TASK:
Lines from the one containing "You are a computer-use agent. 543x356 pixels." through the final line of the records below are needed, copied exactly, with no pictures.

(Items listed in a dataset)
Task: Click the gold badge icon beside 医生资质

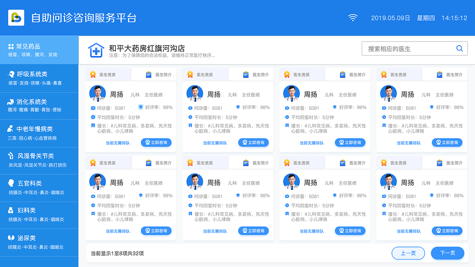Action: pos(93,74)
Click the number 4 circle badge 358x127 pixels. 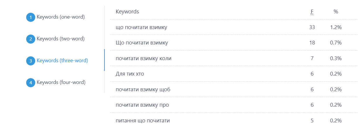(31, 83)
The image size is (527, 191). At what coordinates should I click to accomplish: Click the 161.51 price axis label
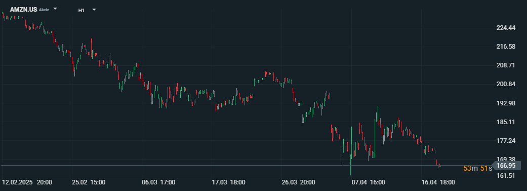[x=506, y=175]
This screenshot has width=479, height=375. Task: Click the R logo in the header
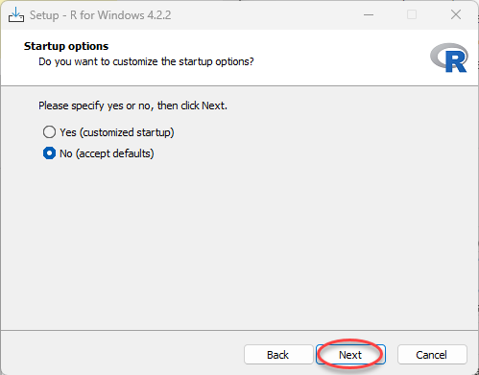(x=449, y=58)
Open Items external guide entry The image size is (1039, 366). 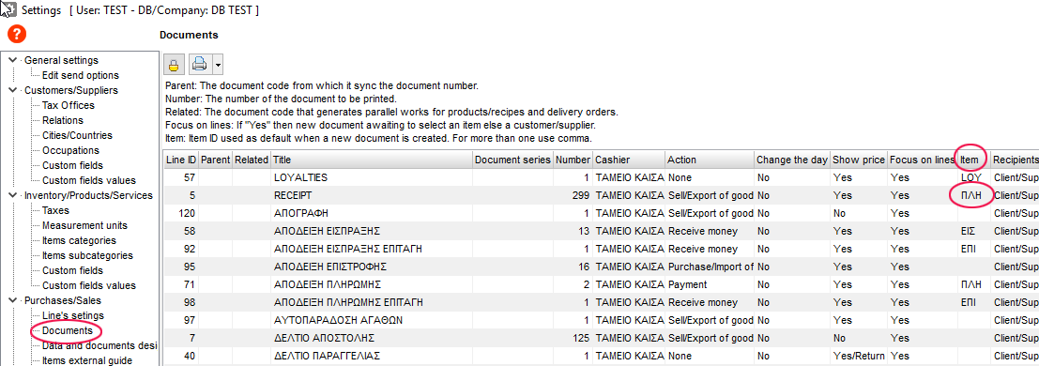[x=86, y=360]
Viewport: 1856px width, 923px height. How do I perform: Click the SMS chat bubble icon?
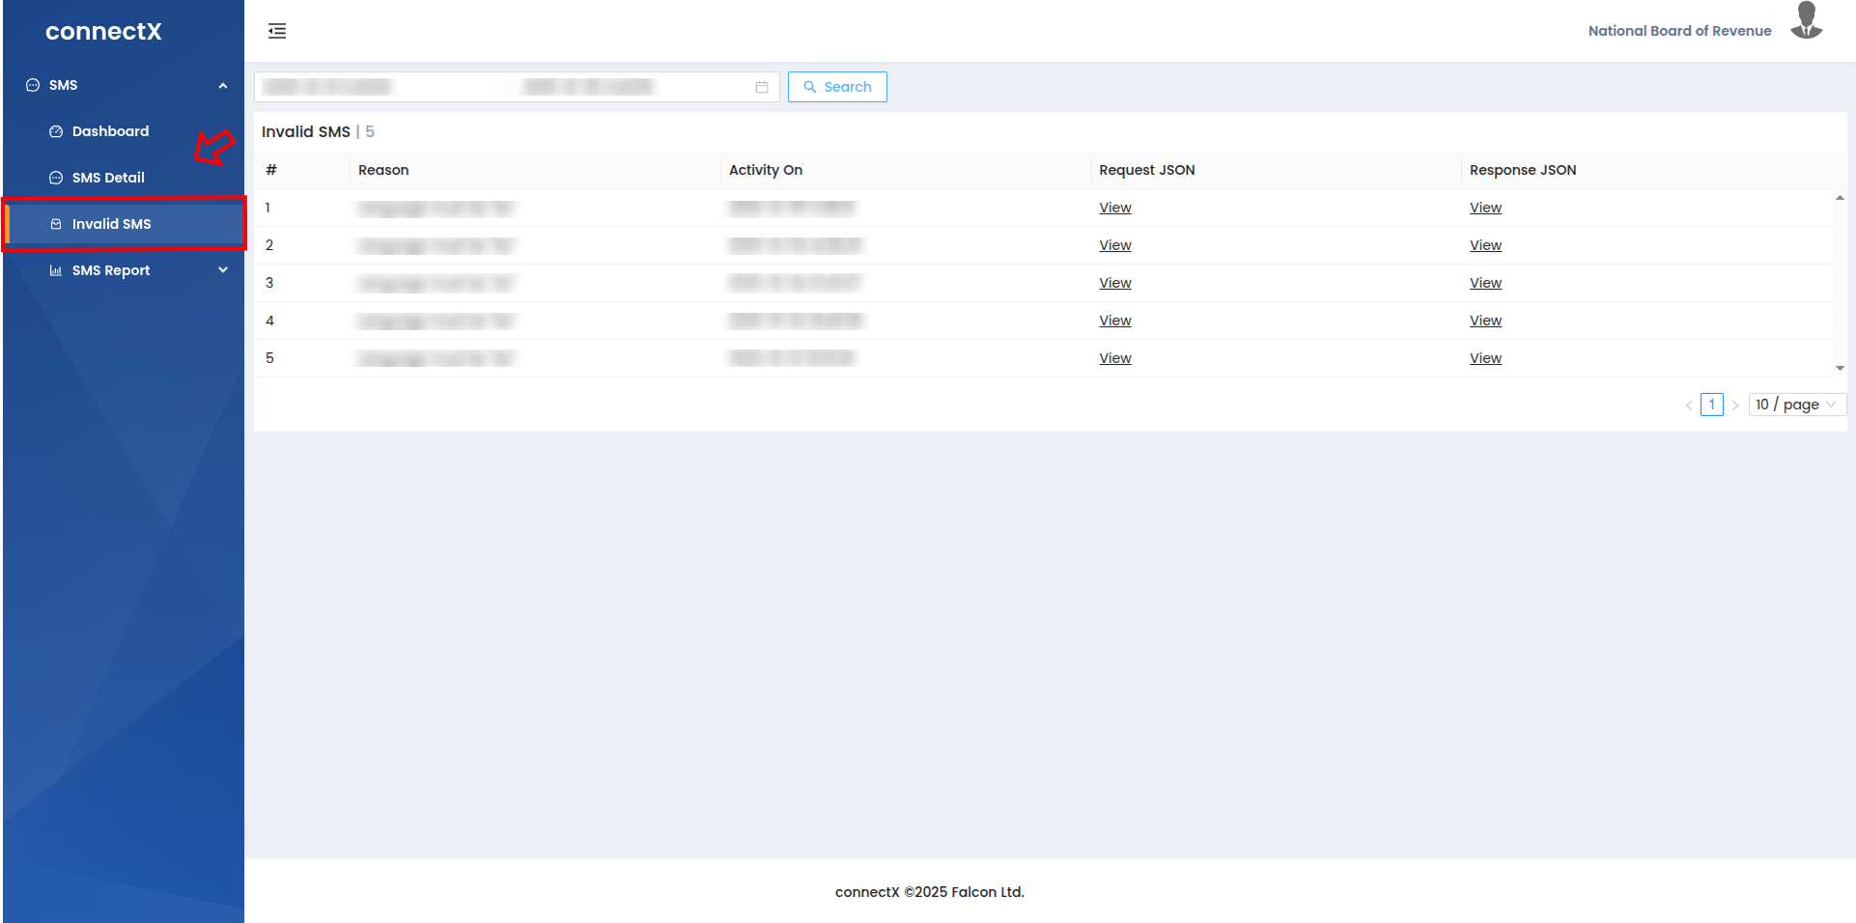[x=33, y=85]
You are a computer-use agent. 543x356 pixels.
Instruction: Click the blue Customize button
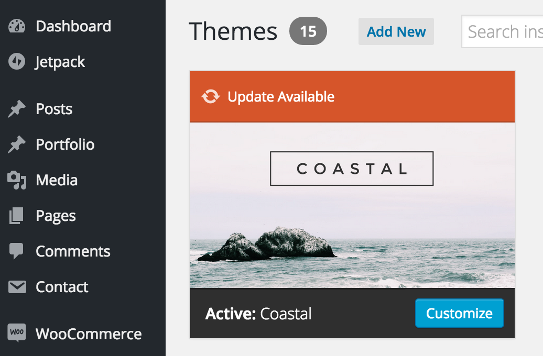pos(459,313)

SOLUTION FOR THIS EXERCISE:
You are a computer-use agent. 543x356 pixels.
Instruction: Click the blue Customize button
pos(459,313)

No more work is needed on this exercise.